A las 11:33 hora local del 13 de enero de 2001, un terremoto de magnitud 7,7 rompió a lo largo de la fosa Mesoamericana, unos 100 km mar adentro de la costa pacífica de El Salvador, a unos 60 km de profundidad. Fue el terremoto más fuerte en golpear el país en décadas, y sacudió a una nación que aún se recuperaba de doce años de guerra civil.

El sismo mató a 944 personas en El Salvador y a 8 más en la vecina Guatemala, hirió a más de 5.500 y dejó casi 200 desaparecidos. Cerca de 108.000 viviendas colapsaron por completo y otras 170.000 quedaron dañadas, afectando a más de 1,3 millones de personas, más de una quinta parte de la población.
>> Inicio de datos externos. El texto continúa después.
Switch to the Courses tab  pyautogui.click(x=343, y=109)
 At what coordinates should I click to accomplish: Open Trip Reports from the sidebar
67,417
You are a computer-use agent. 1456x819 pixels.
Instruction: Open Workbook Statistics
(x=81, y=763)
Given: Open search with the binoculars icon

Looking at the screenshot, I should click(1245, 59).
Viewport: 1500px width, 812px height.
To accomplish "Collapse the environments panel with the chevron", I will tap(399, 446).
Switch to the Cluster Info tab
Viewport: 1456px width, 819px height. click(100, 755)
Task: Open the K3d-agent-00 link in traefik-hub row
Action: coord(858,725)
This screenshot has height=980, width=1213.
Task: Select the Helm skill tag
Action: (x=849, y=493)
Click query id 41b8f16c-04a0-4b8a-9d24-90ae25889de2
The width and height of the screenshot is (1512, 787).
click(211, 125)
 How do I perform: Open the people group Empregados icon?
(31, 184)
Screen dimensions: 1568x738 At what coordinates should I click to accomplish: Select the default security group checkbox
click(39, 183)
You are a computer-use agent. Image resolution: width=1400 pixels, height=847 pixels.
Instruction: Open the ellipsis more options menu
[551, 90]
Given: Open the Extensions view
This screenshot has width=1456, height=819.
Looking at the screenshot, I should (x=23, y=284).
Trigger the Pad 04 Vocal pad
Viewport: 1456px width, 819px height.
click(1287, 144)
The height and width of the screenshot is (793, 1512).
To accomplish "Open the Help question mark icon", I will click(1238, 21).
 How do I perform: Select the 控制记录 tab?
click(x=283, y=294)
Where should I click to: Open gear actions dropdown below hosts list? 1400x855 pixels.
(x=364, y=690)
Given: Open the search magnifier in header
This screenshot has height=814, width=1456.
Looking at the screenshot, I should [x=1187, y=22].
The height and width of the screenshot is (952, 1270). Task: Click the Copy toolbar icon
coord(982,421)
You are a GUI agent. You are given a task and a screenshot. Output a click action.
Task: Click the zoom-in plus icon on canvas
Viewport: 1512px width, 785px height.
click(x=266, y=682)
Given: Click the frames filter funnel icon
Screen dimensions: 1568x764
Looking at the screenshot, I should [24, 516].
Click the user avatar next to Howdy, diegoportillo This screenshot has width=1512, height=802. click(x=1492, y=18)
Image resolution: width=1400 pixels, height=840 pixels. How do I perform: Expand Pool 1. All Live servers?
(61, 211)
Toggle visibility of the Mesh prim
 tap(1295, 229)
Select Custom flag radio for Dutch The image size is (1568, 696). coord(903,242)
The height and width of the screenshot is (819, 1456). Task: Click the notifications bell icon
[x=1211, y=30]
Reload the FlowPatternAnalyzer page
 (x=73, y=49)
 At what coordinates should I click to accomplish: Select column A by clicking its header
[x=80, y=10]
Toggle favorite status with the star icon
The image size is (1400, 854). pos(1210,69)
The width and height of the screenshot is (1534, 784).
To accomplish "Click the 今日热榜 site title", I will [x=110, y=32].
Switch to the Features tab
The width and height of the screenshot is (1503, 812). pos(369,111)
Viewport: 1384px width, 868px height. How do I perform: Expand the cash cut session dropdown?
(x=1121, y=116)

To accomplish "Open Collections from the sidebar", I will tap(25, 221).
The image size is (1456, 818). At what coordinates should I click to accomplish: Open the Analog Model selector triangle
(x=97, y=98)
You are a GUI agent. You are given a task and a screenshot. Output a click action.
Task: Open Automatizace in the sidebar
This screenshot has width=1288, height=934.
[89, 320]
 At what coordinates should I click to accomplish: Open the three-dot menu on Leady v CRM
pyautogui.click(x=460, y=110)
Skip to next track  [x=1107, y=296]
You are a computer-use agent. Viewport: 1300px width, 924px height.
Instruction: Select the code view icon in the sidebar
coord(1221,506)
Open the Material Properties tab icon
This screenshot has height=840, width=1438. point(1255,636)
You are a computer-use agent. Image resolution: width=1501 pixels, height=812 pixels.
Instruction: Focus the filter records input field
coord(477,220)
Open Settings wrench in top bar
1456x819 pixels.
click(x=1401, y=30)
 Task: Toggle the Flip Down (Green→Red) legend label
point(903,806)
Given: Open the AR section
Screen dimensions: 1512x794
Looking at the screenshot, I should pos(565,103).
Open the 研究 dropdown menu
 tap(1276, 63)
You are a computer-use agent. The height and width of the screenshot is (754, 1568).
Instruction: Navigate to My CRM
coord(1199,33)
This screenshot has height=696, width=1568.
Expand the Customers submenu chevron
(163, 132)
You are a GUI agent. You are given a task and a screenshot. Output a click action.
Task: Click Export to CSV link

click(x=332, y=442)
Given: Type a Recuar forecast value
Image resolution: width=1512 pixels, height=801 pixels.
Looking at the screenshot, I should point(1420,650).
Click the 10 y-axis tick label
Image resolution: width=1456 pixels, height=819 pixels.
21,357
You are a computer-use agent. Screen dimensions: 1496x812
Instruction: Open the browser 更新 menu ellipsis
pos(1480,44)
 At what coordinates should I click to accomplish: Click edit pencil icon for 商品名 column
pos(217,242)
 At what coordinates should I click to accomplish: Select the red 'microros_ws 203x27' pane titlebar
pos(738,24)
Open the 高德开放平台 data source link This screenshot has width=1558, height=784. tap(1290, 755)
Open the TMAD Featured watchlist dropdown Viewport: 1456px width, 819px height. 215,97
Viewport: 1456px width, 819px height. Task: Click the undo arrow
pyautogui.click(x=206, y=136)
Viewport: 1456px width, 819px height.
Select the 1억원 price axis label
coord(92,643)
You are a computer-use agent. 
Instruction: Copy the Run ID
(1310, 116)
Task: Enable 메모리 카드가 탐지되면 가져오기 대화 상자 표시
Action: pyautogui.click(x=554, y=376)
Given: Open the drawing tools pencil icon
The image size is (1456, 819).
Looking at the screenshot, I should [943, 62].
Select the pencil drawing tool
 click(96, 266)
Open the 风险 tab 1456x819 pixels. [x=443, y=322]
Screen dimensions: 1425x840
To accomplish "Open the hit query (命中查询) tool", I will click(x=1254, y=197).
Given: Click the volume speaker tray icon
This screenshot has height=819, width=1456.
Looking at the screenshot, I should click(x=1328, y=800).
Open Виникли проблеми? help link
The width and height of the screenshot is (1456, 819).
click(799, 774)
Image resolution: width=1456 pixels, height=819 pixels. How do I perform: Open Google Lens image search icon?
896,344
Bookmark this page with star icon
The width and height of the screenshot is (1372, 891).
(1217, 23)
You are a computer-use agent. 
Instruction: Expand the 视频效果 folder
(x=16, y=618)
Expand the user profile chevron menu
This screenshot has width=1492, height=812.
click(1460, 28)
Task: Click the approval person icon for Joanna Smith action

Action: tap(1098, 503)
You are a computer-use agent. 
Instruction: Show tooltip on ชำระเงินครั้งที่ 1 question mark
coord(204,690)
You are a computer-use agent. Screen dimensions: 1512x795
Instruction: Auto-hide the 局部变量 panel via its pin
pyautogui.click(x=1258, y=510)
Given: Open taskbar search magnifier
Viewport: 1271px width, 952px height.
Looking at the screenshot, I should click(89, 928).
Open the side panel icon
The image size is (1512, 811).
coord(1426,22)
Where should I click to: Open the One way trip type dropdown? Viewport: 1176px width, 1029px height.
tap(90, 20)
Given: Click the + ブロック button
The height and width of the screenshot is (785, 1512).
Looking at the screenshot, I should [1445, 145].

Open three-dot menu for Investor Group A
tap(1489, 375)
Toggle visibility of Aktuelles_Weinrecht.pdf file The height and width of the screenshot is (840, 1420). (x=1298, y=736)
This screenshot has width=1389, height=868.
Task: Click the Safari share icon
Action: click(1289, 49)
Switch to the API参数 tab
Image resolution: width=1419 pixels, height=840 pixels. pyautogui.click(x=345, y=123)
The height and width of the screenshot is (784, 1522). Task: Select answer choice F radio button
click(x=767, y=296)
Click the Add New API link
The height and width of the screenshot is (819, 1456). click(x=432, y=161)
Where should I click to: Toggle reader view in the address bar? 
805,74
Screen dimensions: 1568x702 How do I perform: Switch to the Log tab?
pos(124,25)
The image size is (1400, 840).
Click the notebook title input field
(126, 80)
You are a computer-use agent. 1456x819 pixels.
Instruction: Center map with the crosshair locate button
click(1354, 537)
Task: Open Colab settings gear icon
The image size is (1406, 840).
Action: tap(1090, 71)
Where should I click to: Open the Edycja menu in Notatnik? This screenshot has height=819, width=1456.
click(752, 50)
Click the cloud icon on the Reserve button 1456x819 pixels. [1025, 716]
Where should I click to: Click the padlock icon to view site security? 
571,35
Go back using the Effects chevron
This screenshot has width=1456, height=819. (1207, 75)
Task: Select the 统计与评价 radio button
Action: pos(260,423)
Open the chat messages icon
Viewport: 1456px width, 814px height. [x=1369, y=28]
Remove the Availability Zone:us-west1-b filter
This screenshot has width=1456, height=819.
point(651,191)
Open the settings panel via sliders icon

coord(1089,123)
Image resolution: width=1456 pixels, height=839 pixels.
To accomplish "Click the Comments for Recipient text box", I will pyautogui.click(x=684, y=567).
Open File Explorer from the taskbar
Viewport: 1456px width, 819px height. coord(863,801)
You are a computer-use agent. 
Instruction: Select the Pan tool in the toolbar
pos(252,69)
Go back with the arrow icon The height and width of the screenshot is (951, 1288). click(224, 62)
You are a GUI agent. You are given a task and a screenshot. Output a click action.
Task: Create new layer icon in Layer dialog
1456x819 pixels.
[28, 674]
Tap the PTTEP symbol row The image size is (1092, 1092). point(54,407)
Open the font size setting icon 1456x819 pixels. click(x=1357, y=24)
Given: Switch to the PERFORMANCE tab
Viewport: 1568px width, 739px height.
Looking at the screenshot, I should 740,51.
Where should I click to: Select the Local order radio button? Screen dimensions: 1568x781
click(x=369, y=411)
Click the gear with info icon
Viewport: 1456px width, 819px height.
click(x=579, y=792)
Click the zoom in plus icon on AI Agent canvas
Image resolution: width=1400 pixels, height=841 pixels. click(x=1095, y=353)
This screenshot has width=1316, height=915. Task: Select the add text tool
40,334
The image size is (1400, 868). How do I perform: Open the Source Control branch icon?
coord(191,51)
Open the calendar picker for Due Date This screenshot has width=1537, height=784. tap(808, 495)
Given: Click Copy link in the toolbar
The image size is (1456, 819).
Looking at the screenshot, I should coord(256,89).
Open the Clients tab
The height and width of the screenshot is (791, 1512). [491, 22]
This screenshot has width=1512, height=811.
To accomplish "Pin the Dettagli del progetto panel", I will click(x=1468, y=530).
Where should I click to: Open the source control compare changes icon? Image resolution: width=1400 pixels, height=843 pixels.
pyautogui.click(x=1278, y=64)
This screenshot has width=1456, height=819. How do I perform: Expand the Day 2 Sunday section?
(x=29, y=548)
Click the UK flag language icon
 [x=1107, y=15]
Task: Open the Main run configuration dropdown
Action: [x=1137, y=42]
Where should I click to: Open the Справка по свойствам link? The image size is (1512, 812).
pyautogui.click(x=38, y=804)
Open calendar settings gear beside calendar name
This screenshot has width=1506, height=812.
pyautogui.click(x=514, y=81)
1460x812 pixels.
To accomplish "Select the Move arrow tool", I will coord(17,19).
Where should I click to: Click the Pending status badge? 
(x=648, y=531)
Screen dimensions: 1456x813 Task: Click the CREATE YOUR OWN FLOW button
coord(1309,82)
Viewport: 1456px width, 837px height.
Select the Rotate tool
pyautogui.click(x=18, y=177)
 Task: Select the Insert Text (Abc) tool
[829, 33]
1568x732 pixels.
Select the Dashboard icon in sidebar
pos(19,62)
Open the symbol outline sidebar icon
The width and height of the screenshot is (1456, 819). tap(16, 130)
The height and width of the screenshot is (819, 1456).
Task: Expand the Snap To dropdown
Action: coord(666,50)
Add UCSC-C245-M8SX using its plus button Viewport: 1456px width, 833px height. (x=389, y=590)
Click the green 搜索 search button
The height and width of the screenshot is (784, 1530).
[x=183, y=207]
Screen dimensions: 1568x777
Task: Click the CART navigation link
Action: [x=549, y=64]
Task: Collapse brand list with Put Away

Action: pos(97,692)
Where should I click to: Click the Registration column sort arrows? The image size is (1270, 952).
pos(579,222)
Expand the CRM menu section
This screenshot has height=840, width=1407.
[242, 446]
El suceso más mortífero fue el deslizamiento de Las Colinas, en Santa Tecla, en las afueras de la capital San Salvador. La intensa sacudida desprendió unos 130.000 metros cúbicos de suelo volcánico saturado de una ladera deforestada, que sepultó un barrio residencial en cuestión de segundos y mató a unas 585 personas, uno de los peores deslizamientos inducidos por terremoto registrados en Centroamérica.

Exactamente un mes después, el 13 de febrero, un segundo terremoto más superficial de magnitud 6,6 agravó los daños y desplazó a supervivientes que ya habían perdido su hogar. Juntos, ambos sismos expusieron cómo la construcción sin regular en laderas y la deforestación alrededor de San Salvador habían dejado a barrios densos y pobres peligrosamente expuestos, e impulsaron a El Salvador hacia normas de uso del suelo más estrictas centradas en la estabilidad de laderas, no solo en la resistencia de los edificios.